Well, for the most part, Wednesday night once again emphasized the things that we’ve all known for quite some time: the current squad is good, but not great. United are not that far away from being back to winning ways, but there are no shortcuts on the way to the top.

Solskjaer fielded a very strong, attacking squad against Villarreal that should have beaten the seventh-best team in La Liga. They played well enough to beat them but couldn’t create enough. And when came the time to consider making some changes, or even just freshening things up and proposing some new ideas, the United boss looked to his bench and saw few appealing options.

With Cavani, Bruno, Paul Pogba, Marcus Rashford, and Mason Greenwood all on the field, United’s attacking options on the bench consisted of an aging Juan Mata, Daniel James, an 18-year-old Amad, and Donny van de Beek — a player whose best position at United is still unclear.

And even if Solskjaer did make subs earlier, as many wanted him to, who do you take off?

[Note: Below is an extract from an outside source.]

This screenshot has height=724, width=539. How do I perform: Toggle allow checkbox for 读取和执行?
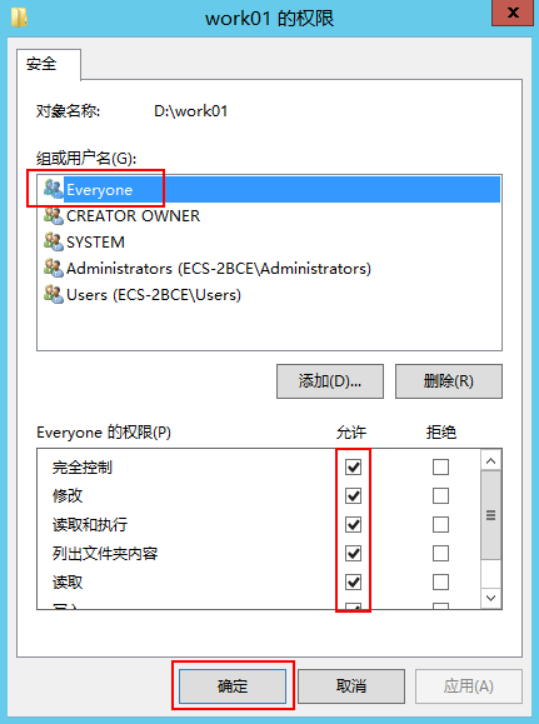[353, 525]
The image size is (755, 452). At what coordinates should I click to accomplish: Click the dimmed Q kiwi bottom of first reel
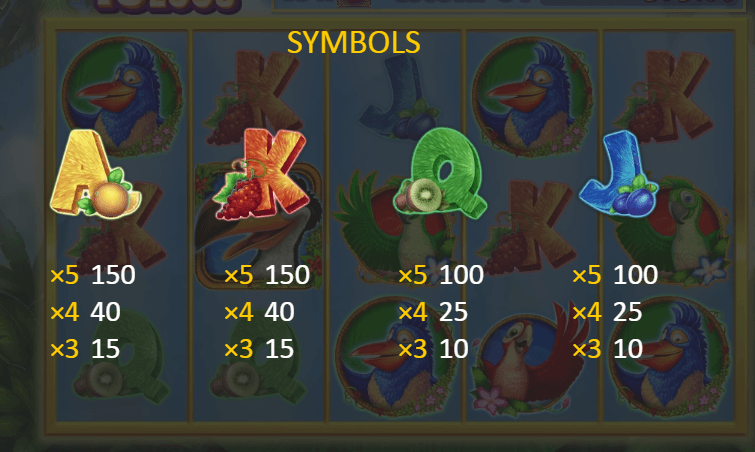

During a one-off cup final and with football being a game of moments, there were no obvious choices.

Granted, the likes of Rashford and Bruno — to name a few — did not have the greatest of evenings. But even on bad days, they are moments players that are capable of producing that one piece of magic. Once you take them off, there is no going back. And looking at the bigger picture, they are also good penalty takers — something that you have to keep in mind as a manager in a final.

And his is not to say that Solskjaer shouldn’t have taken a risk or two. Sir Alex just gave a great interview last week in which he said that when your back is against the wall and you’re chasing a game, you have to be courageous, take risks and send bodies forward. It doesn’t always pay off, but when it does, there is nothing quite like that feeling of winning right at the death.

Solskjaer didn’t do that. He was perhaps too calculated and only started to make changes with the eventual penalty shootout in mind. But with a deeper bench, such that the likes of Manchester City or Chelsea possess, we can’t be sure if he wouldn’t have made quicker adjustments. And this all comes down to the initial point: this squad still needs work.

United are headed into a very important summer. Going into year three of Solskjaer’s contract, the Norwegian has gone as far as publicly admitting that he needs two or three additions to strengthen his side ahead of what many are hoping will be a title-challenging campaign next season.

The current squad is filled with many valuable assets, but a lot of them are not week in, week out contributors. There are still too many role players getting starter minutes and that needs to change. United desperately needs first-team quality to come in which would as a result strengthen the bench.

And as for the players that will stay and continue to be key next season, they cannot let their heads drop. For the likes of Greenwood and Bruno, it was their first final as United players. They were visibly disappointed and the latter even teary-eyed. But success doesn’t come easy. And once it does, the times of adversity along the way make it taste that much better.

Marcus Rashford — one of the more heavily criticized players after the final — gave a very powerful, heartfelt interview after the final whistle. You could hear the pain in his voice. But alongside the pain, there was also fire. He was sad but also angry and determined. He clearly voiced his frustration while also reiterating his and his teammate’s ambitions.

“For me, the club, the desire, the hunger the talent, the ability, the squad — we have everything to compete at the highest level. We just have to show it to the world,” Rashford told BT Sport. “When Ole came in, there was a process. The players, we believe in the process and this isn’t the end of the process. Part of the process is having ups and downs.

“I promise you, I promise the fans, we don’t give up. There’s no chance that we give up.”

If those powerful words from United’s No. 10 reflect the feelings of the whole dressing room and can be channeled into energy and desire on the pitch next season, Wednesday’s loss can still act as a springboard to success. But now, all eyes are on the board and the transfer window, as those in charge too need to align their ambitions with those of the players and the manager.